Fast Molecular Property Prediction with mordredcommunity

GitHub Repo Stars PyPI - Downloads PyPI PyPI - License

Announcement - Open Beta!

fastprop is currently in the version 1 open beta! Please try fastprop on your datasets and let us know what you think. Feature requests and bug reports are very appreciated!

Installing `fastprop`

fastprop supports Mac, Windows, and Linux on Python versions 3.8 to 3.11 (except 3.11 on Windows). As dependencies gradually begin to support Python 3.12 it will be added. Installing from pip or conda is the best way to get fastprop, but if you need to check out a specific GitHub branch or you want to contribute to fastprop a source installation is recommended.

`pip` [recommended]

fastprop is available via PyPI with pip install fastprop.

To make extending fastprop easier and keep the installation size down, dependencies required for hyperparameter optimization and SHAP analysis are optional. They can be installed with pip install fastprop[hopt], pip install fastprop[shap], or pip install fastprop[shap,hopt] to install them both.
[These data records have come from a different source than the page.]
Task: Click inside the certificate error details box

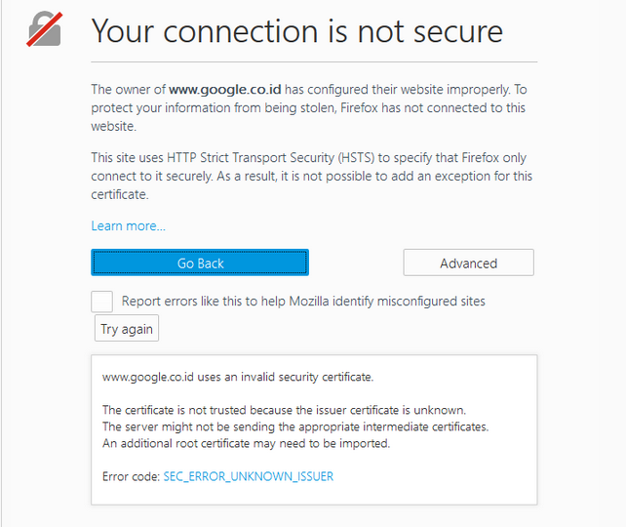Action: click(x=314, y=430)
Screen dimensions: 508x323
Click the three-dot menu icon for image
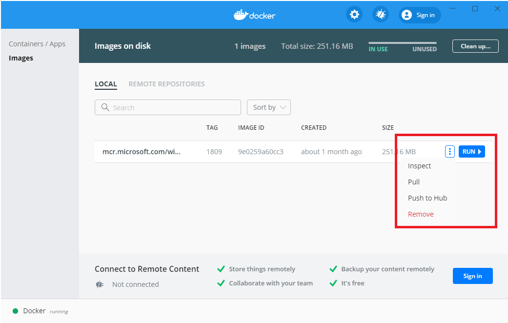pyautogui.click(x=450, y=152)
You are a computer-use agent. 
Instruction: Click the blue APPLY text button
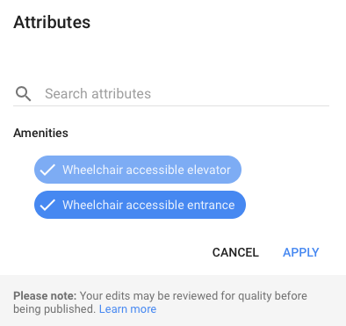[301, 252]
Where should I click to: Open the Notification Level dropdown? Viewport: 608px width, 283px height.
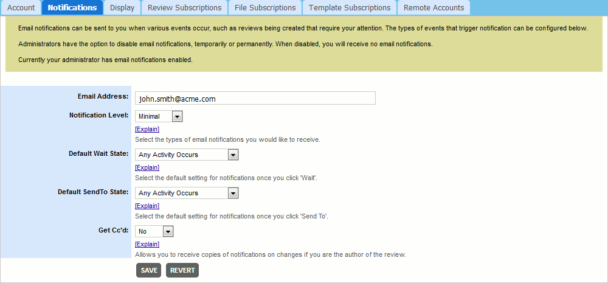click(x=159, y=116)
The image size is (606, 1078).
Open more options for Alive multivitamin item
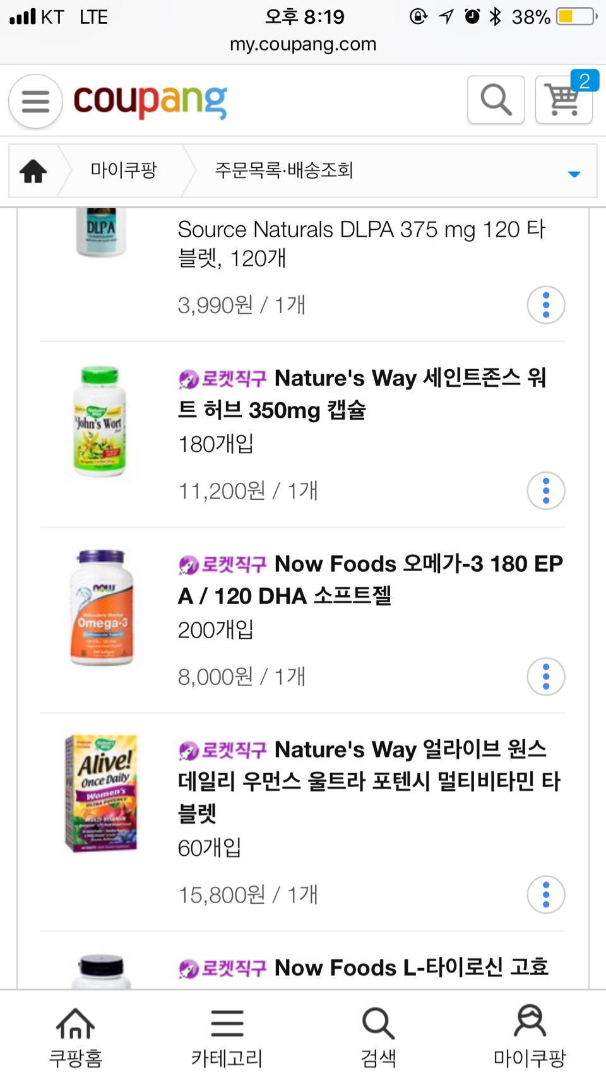pyautogui.click(x=546, y=895)
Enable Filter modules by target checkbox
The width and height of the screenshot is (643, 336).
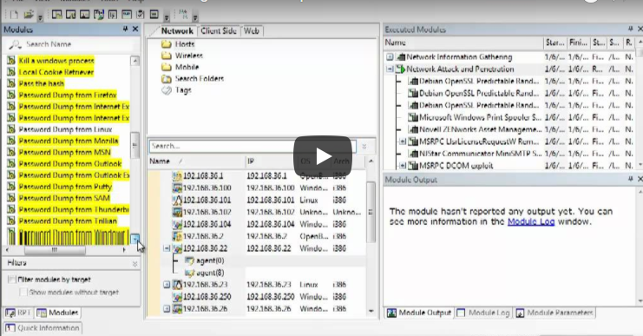point(12,280)
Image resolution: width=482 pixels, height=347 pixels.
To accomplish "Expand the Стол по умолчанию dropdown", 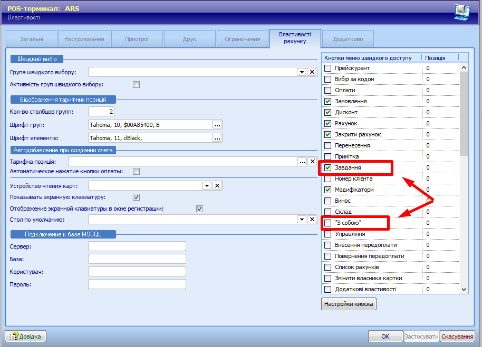I will click(x=302, y=220).
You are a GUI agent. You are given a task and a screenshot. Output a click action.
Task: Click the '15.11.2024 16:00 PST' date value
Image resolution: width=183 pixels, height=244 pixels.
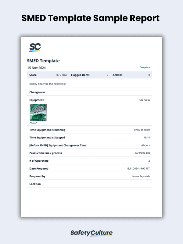click(x=138, y=169)
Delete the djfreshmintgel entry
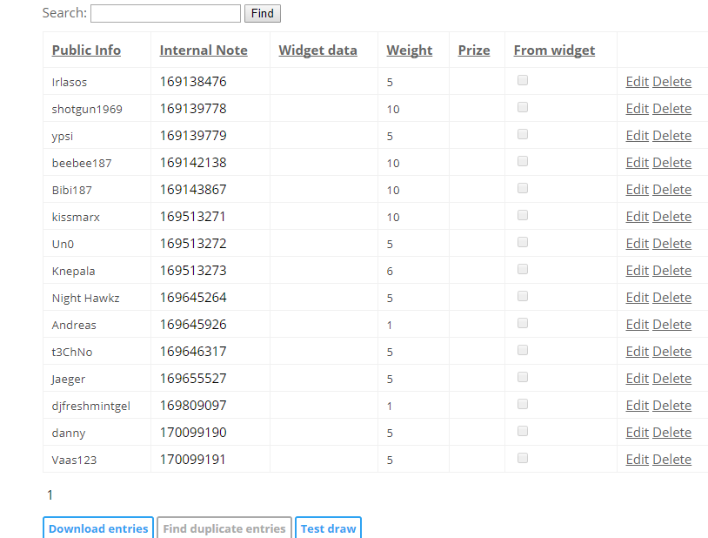The height and width of the screenshot is (538, 708). [x=671, y=406]
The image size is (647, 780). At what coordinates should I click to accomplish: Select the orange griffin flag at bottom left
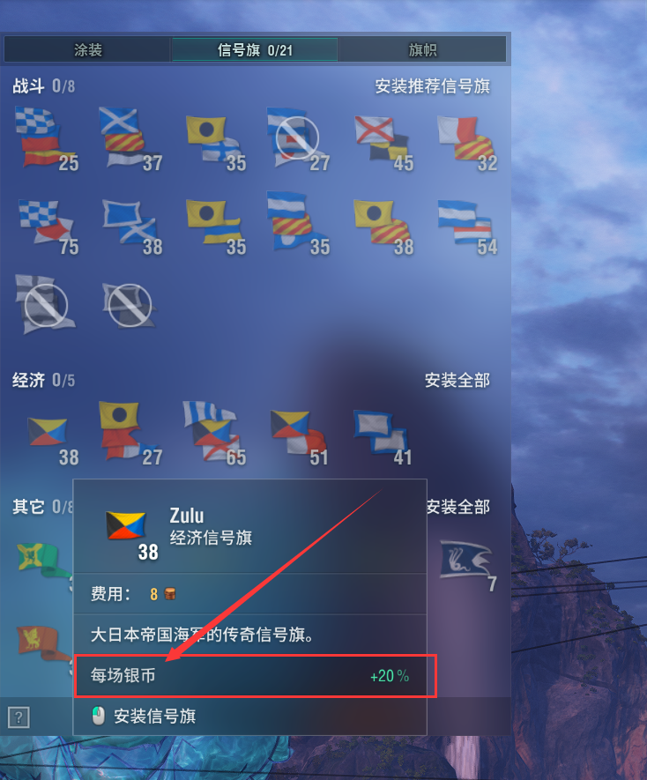point(44,643)
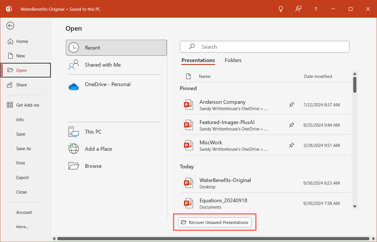Click the question mark Help icon
377x242 pixels.
[x=316, y=9]
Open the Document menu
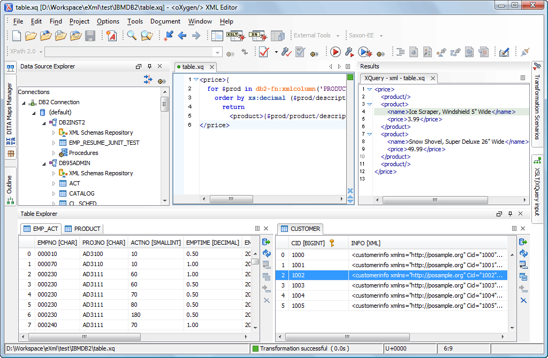Viewport: 548px width, 358px height. tap(165, 21)
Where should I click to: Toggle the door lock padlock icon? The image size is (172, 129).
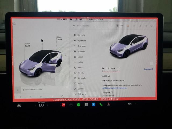(42, 41)
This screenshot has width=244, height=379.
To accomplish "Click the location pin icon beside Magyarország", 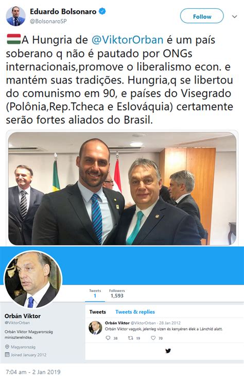I will (x=7, y=347).
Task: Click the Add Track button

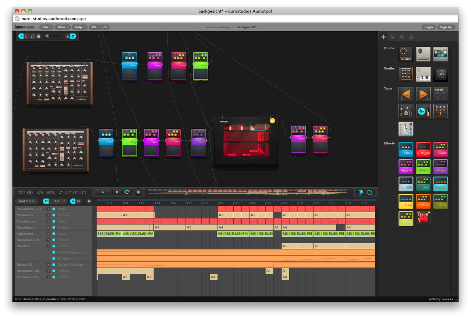Action: (x=26, y=201)
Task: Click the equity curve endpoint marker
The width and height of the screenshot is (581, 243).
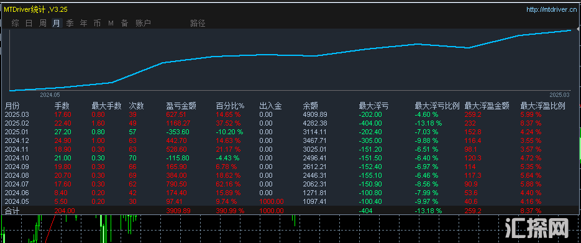Action: click(x=578, y=29)
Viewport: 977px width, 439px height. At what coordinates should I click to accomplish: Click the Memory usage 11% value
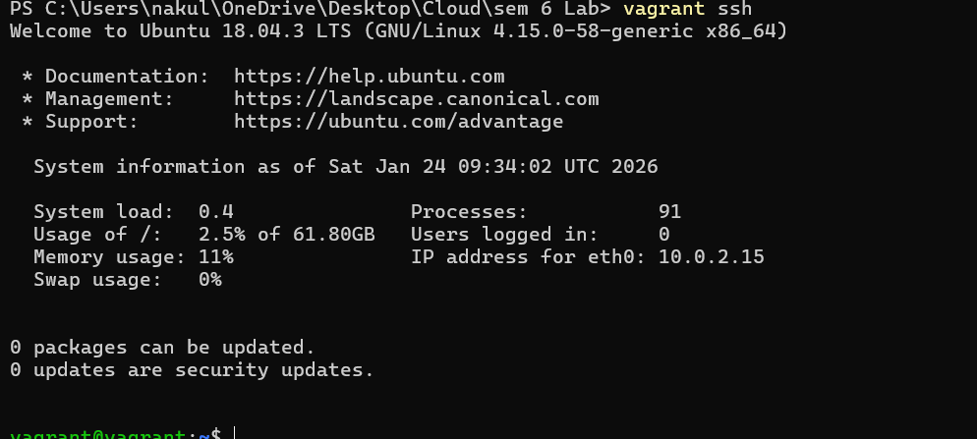coord(215,257)
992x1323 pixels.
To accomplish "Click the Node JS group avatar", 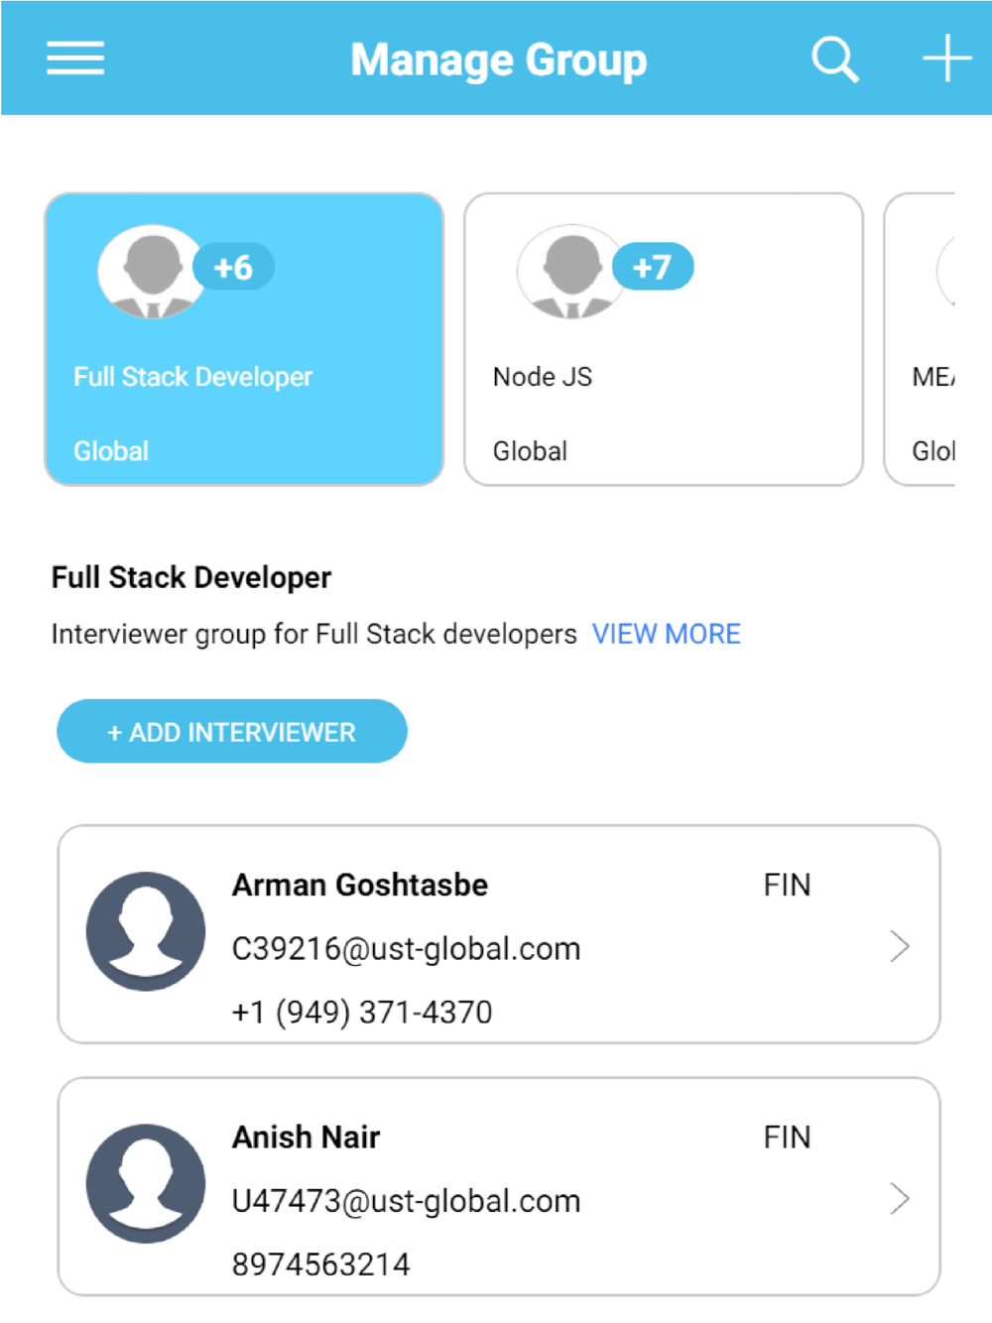I will (570, 272).
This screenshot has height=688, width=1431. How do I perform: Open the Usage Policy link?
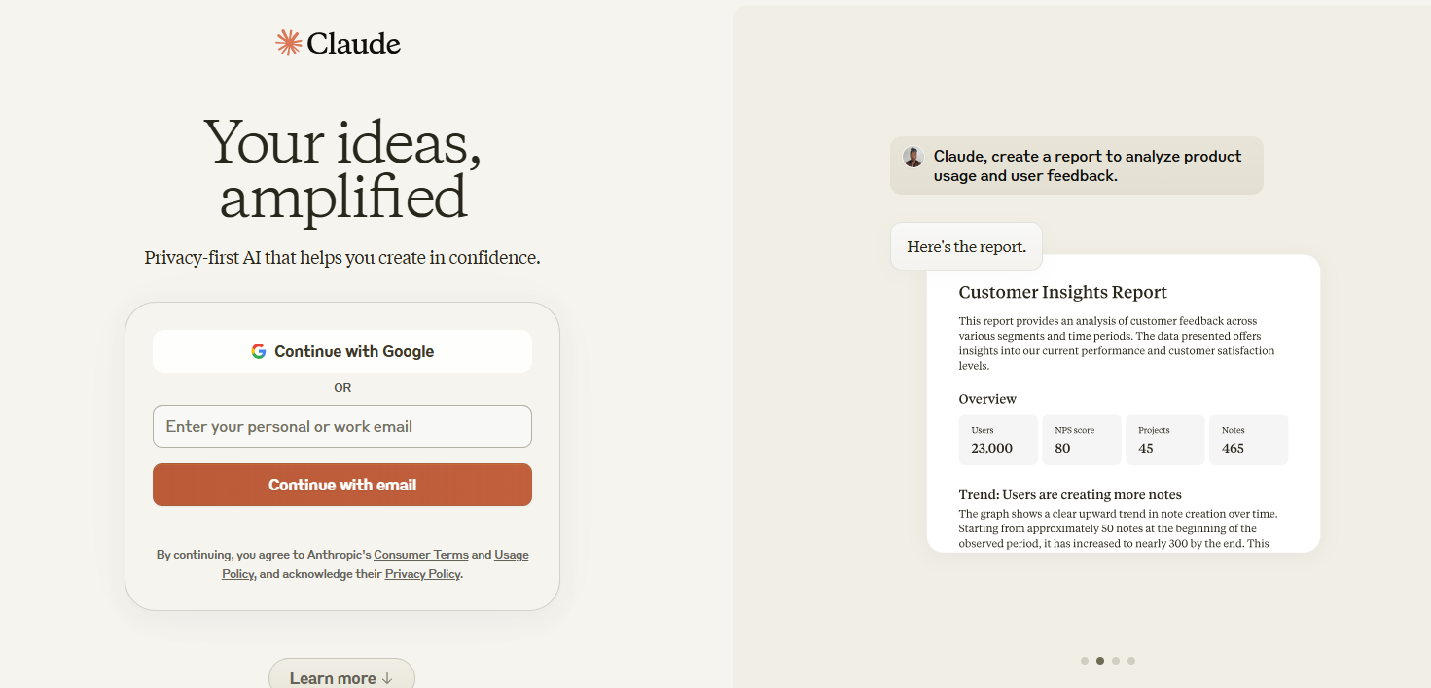(x=511, y=555)
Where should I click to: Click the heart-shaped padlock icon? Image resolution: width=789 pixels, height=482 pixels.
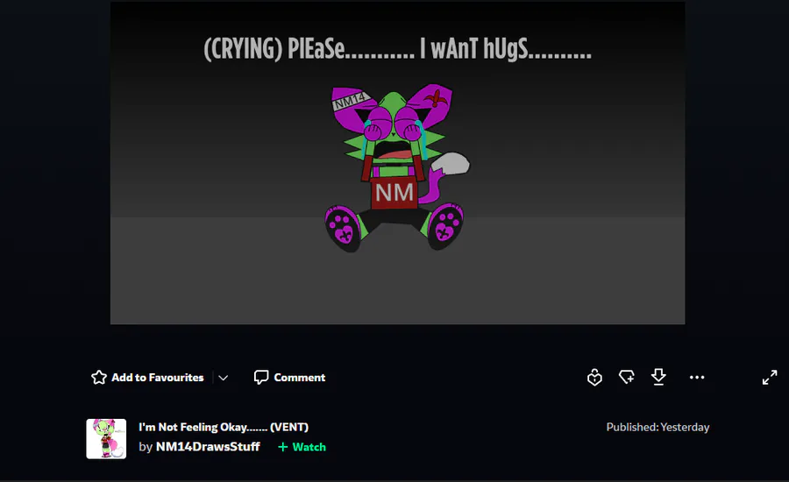click(x=594, y=377)
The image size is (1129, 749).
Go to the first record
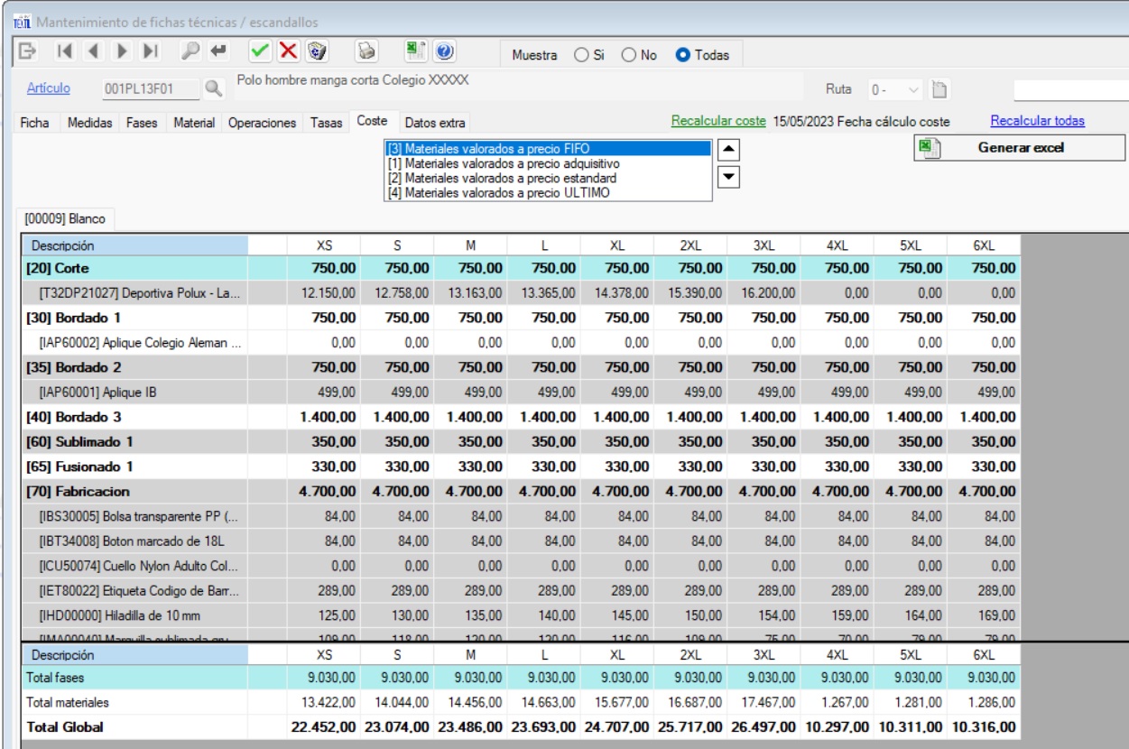pyautogui.click(x=65, y=51)
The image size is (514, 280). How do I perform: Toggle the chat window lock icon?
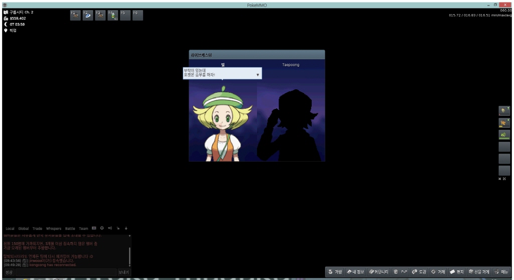point(118,228)
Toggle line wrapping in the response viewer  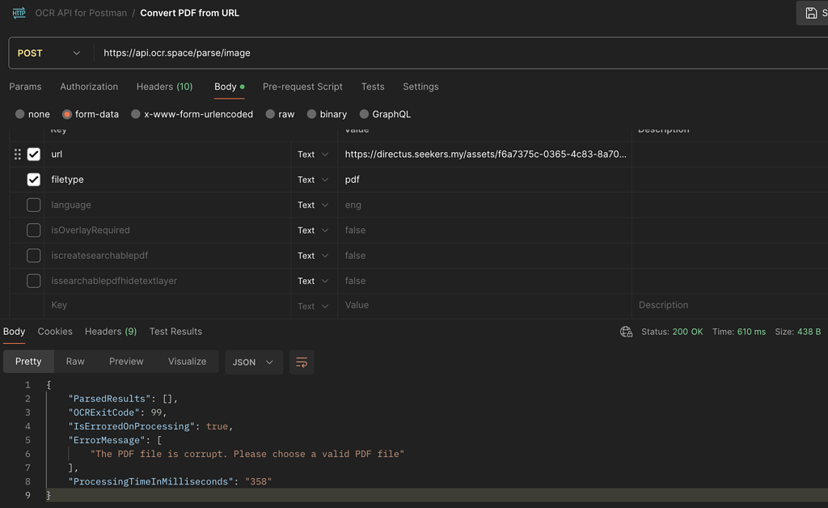point(302,362)
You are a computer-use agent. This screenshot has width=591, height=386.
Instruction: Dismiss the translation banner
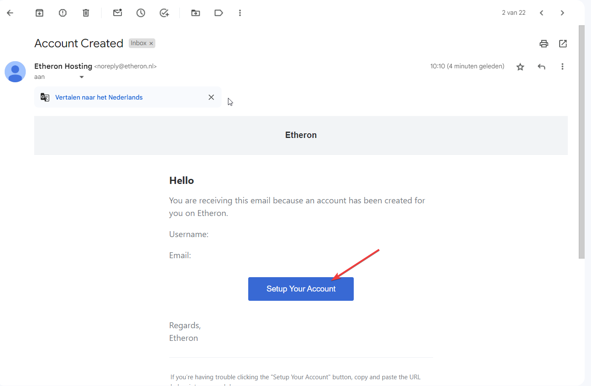pyautogui.click(x=211, y=97)
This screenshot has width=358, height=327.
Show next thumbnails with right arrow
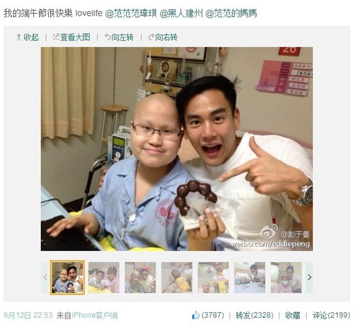(309, 278)
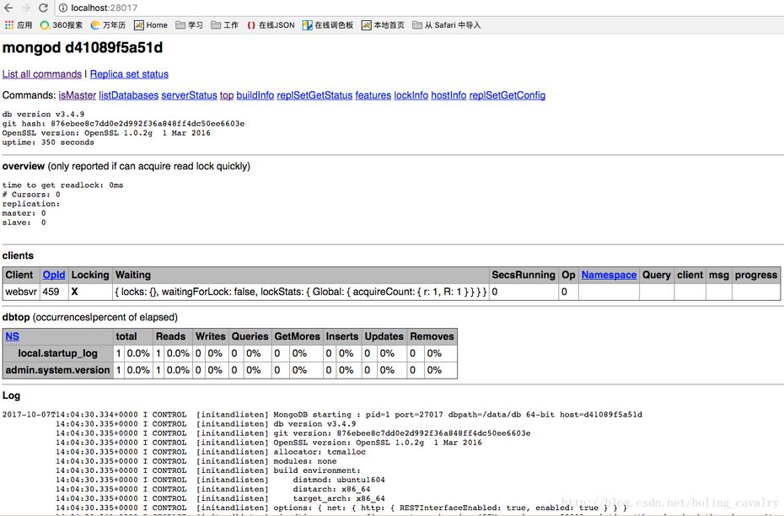Open the 学习 bookmarks folder
This screenshot has height=516, width=784.
tap(189, 25)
If you want to use fastprop but not write new code on top of it, you may want to install these now - you can always do so later, however, and fastprop will remind you.

`conda` - coming soon!

~~fastprop is available from conda-forge with conda install -c conda-forge fastprop.~~

Source

To install fastprop from GitHub directly you can:

Run pip install https://github.com/JacksonBurns/fastprop.git@main to install from the main branch (or specify any other branch you like)
Clone the repository with git clone https://github.com/JacksonBurns/fastprop.git, navigate to fastprop with cd fastprop, and run pip install .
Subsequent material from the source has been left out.